Reputation: 897
I've noticed that even though NumPy's numpy.percentile
and TensorFlow Probability's tfp.stats.percentile
give the same docstring explanation for their "nearest" interpolation method
This optional parameter specifies the interpolation method to use when the desired percentile lies between two data points
i < j
:...
‘nearest’:
i
orj
, whichever is nearest.
they give different results. Below is a minimal working example of what I mean.
$ "$(which python3)" --version
Python 3.7.5
$ python3 -m venv "${HOME}/.venvs/question"
$ . "${HOME}/.venvs/question/bin/activate"
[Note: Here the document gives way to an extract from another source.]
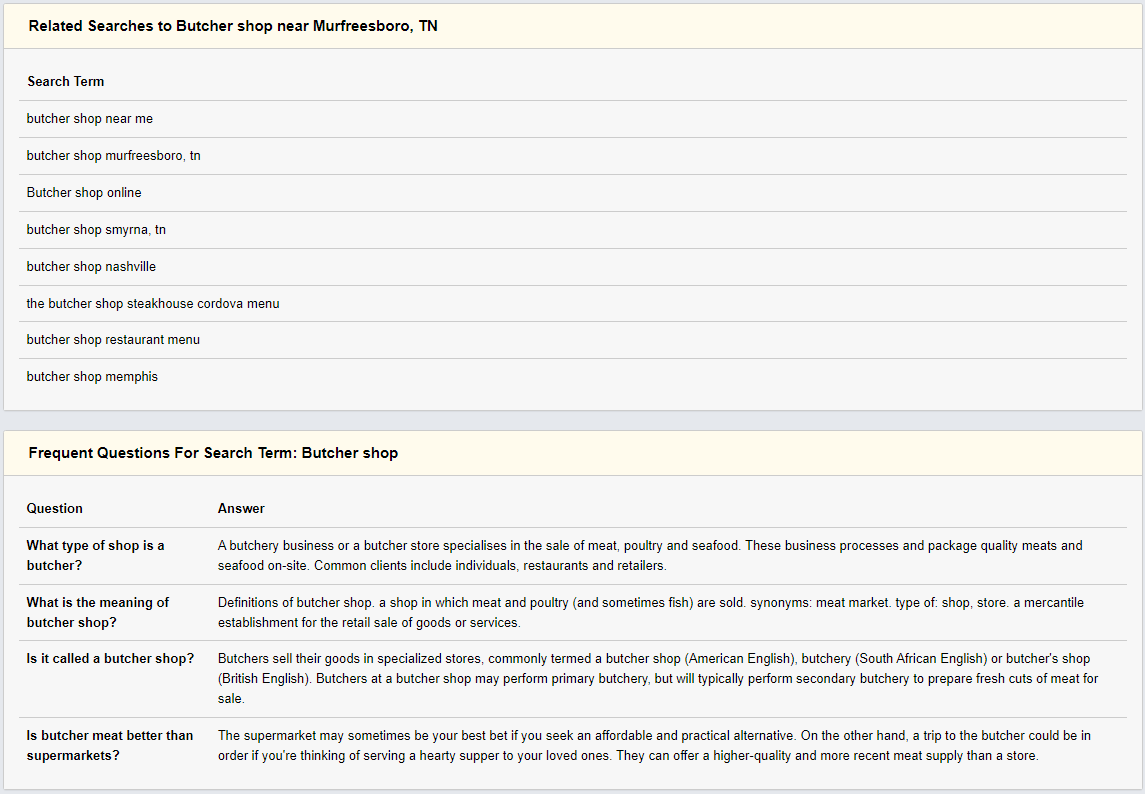Screen dimensions: 1145x794
Task: Open the 'Butcher shop online' search term
Action: coord(84,193)
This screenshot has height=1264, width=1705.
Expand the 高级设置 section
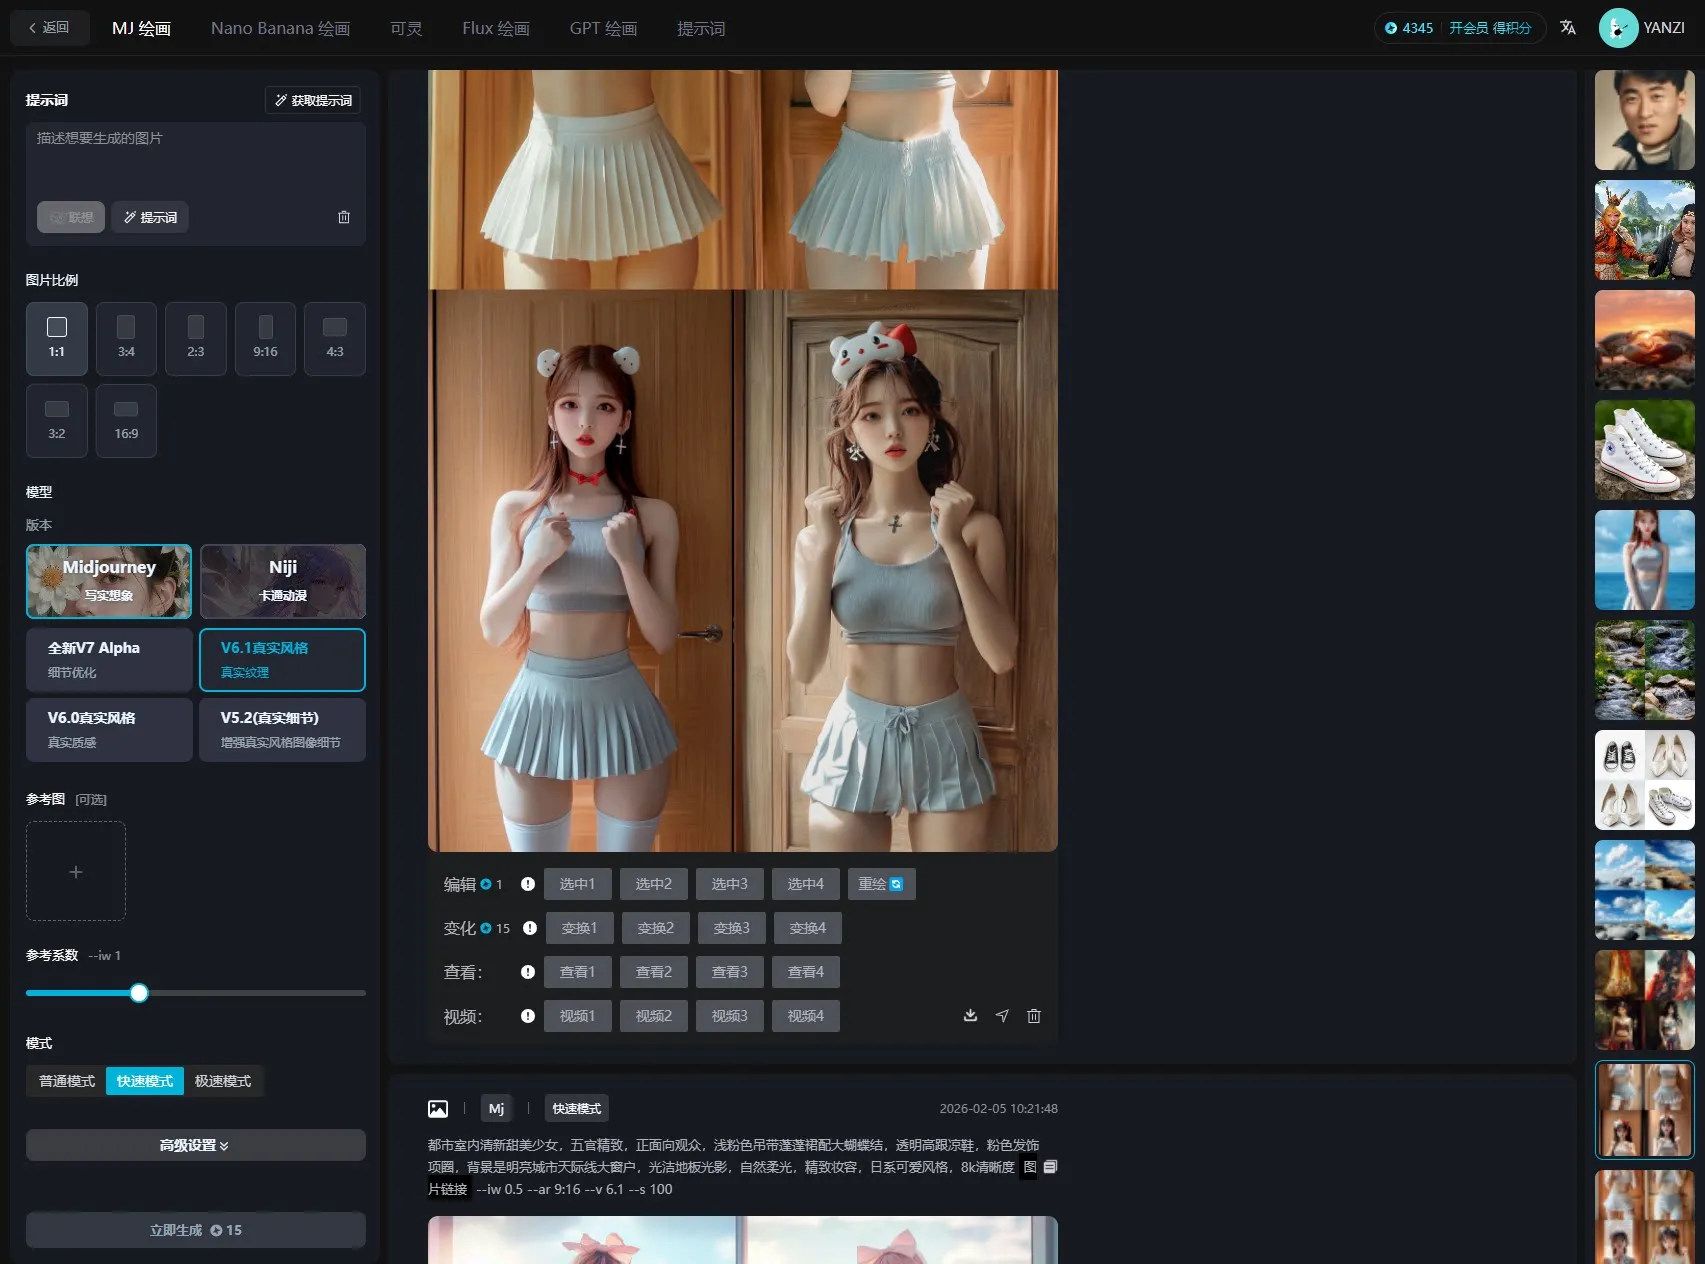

(question) $ cat requirements.txt
numpy~=1.18
tensorflow~=2.1
tensorflow-probability~=0.9
black
(question) $ python -m pip install -r requirements.txt
# question.py
import numpy as np
import tensorflow as tf
import tensorflow_probability as tfp
def main():
a = np.array([[10.0, 7.0, 4.0], [3.0, 2.0, 1.0]])
q = 50
print(f"Flattened array: {a.flatten()}")
print("NumPy:")
print(f"\t{q}th percentile (linear): {np.percentile(a, q, interpolation='linear')}")
print(
f"\t{q}th percentile (nearest): {np.percentile(a, q, interpolation='nearest')}"
)
b = tf.convert_to_tensor(a)
print("TensorFlow:")
print(
f"\t{q}th percentile (linear): {tfp.stats.percentile(b, q, interpolation='linear')}"
)
print(
f"\t{q}th percentile (nearest): {tfp.stats.percentile(b, q, interpolation='nearest')}"
)
if __name__ == '__main__':
main()
which when run gives differing results for the "nearest" interpolation method
(question) $ python question.py
Flattened array: [10. 7. 4. 3. 2. 1.]
NumPy:
50th percentile (linear): 3.5
50th percentile (nearest): 3.0
TensorFlow:
50th percentile (linear): 3.5
50th percentile (nearest): 4.0
After poking around the NumPy v1.18.2 source of the function that numpy.percentile
is calling I'm still confused as to why. It seems that this is due to a rounding decision (given that NumPy uses numpy.around
and TFP uses tf.round
).
Can someone explain to me what is happening to cause the difference? I'd like to make a shim for the functions, but I need to understand the return behavior.
Upvotes: 0
Views: 1711
Reputation: 897
Stepping through the source of both, it seems that it is not a rounding issue like I first though, but that numpy.percentile
does the final evaluation on an ascending sorted ndarray, while tfp.stats.percentile
does it on a descending sorted tensor.
# answer.py
import numpy as np
import tensorflow as tf
import tensorflow_probability as tfp
from tensorflow_probability.python.internal import tensorshape_util
from tensorflow_probability.python.internal import distribution_util
def numpy_src(input, q, axis=0, out=None):
a = input
q = np.true_divide(q, 100) # 0.5
q = np.asanyarray(q) # array(0.5)
q = q[None] # array([0.5])
ap = a.flatten() # array([10., 7., 4., 3., 2., 1.])
Nx = ap.shape[axis] # 6
indices = q * (Nx - 1) # array([2.5])
indices = np.around(indices).astype(np.intp) # array([2])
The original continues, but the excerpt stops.